_ページ抜粋_
········

1. HOME
  2. ブログ
  3. IPA 「2024年度中小企業等実態調査結果」速報版

IPA 「2024年度中小企業等実態調査結果」速報版

約7割の中小企業が「自社のサイバーインシデントが取引先事業に影響を与えた」と回答

独立行政法人情報処理推進機構(IPA)は、「2024年度中小企業における情報セキュリティ対策の実態調査報告書」の速報版(本プレスリリース)を公開した。サプライチェーン全体でのサイバーセキュリティの不備が、取引先にも深刻な影響を及ぼしていることが明らかになった。詳細な報告書は4月頃にIPAのウェブサイトで公開予定とのことである。

背景

近年、サプライチェーン上の弱点を狙って、攻撃対象への侵入を図るサイバー攻撃が顕在化・高度化しています。サプライチェーンを構成する中小企業等がサイバー攻撃に対する対策が不十分である場合、当該企業等の事業活動に支障が生じ得ることに加えて、重要情報の流出や、製品/サービスの供給停止など、取引先事業への影響や、当該企業を踏み台にして取引先が攻撃されるおそれ等があります。IPAでは、2016年度と2021年度に「中小企業における情報セキュリティ対策に関する実態調査」(以下、「2016年度調査」、「2021年度調査」という)を実施し、中小企業等における情報セキュリティ対策の実態を明らかにしてきました。今回の「2024年度中小企業等実態調査」は、「2021年度調査」の後続となる調査です。

概要

本調査は、全国の中小企業4191社を対象にウェブアンケートを行い、情報セキュリティ対策への取り組みや被害の状況、対策実施における課題、取引先を含む情報セキュリティ対策の状況などを調査しました。その結果、「2021年度調査」と比べて情報セキュリティ対策の実施状況の改善はわずかであり、更なる対策の必要性の訴求や対策の実践に向けた支援の必要性が明らかになりました。
主なポイントは以下のとおりです。

1.過去3期内で、サイバーインシデントが発生した企業における被害額の平均は73万円(うち9.4%は100万円以上)、復旧までに要した期間の平均は5.8日(うち2.1%は50日以上)

2023年度にサイバーインシデントの被害を受けたと回答した企業(n=975)のうち、サイバーインシデントによる影響として、「データの破壊」と回答した企業が35.7%、「個人情報の漏えい」と回答した企業が35.1%でした。(図1)また、過去3期に発生したサイバーインシデントで生じた被害額の平均は73万円であり、100万円以上の被害額であった企業は9.4%(最大で1億円)、過去3期内で10回以上のサイバーインシデント被害に遭った企業が1.7%(最大で40回)、復旧までに要した期間の平均は5.8日であり、50日以上を要した企業が2.1%(最大で360日)でした。サイバーインシデントと聞くと大企業の被害が目立ちますが、中小企業においても実際に甚大な被害が起きていることが伺えます。

質問:貴社でサイバーインシデントによる影響で、生じた被害について教えてください。(MA)

········

_記録データ_
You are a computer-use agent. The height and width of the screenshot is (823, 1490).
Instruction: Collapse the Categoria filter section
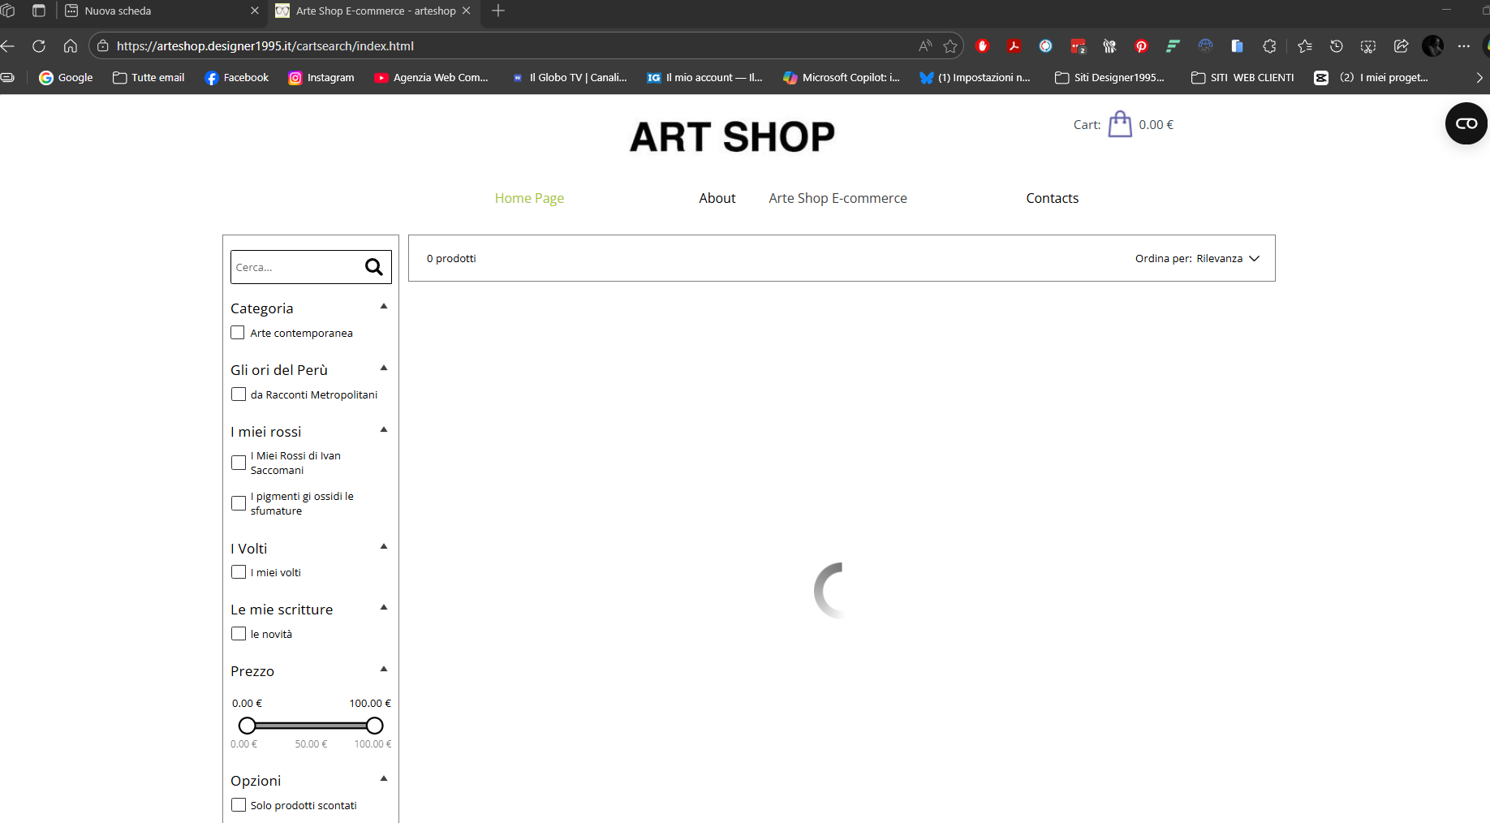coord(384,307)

········

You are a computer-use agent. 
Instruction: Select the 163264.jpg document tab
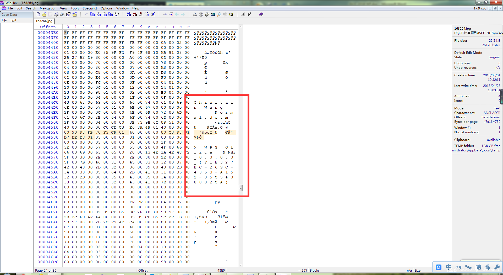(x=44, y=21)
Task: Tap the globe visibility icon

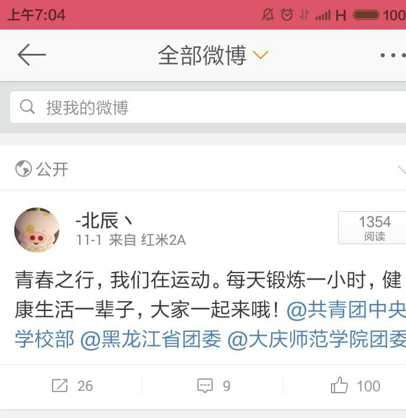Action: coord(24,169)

········

_課題 1_
ページ抜粋について、次の問いに答えてください。
(a) 本調査でウェブアンケートの対象となった中小企業は何社ですか。
(b) IPAが今回の調査以前に実態調査を実施したのは何年度と何年度ですか。
(c) 過去3期に発生したサイバーインシデントによる被害額の平均はいくらですか。
_課題 2_
記録データの行のうち、「You are a computer-use agent. The」を含む行から「coord(384,307)」を含む行までを、両端の行も含めて番号付きリストの形に書き直してください。空行は除き、画像は含めないでください。

_回答文 1_
(a) 4191社
(b) 2016年度と2021年度
(c) 73万円

_回答文 2_
1. You are a computer-use agent. The height and width of the screenshot is (823, 1490).
2. Instruction: Collapse the Categoria filter section
3. coord(384,307)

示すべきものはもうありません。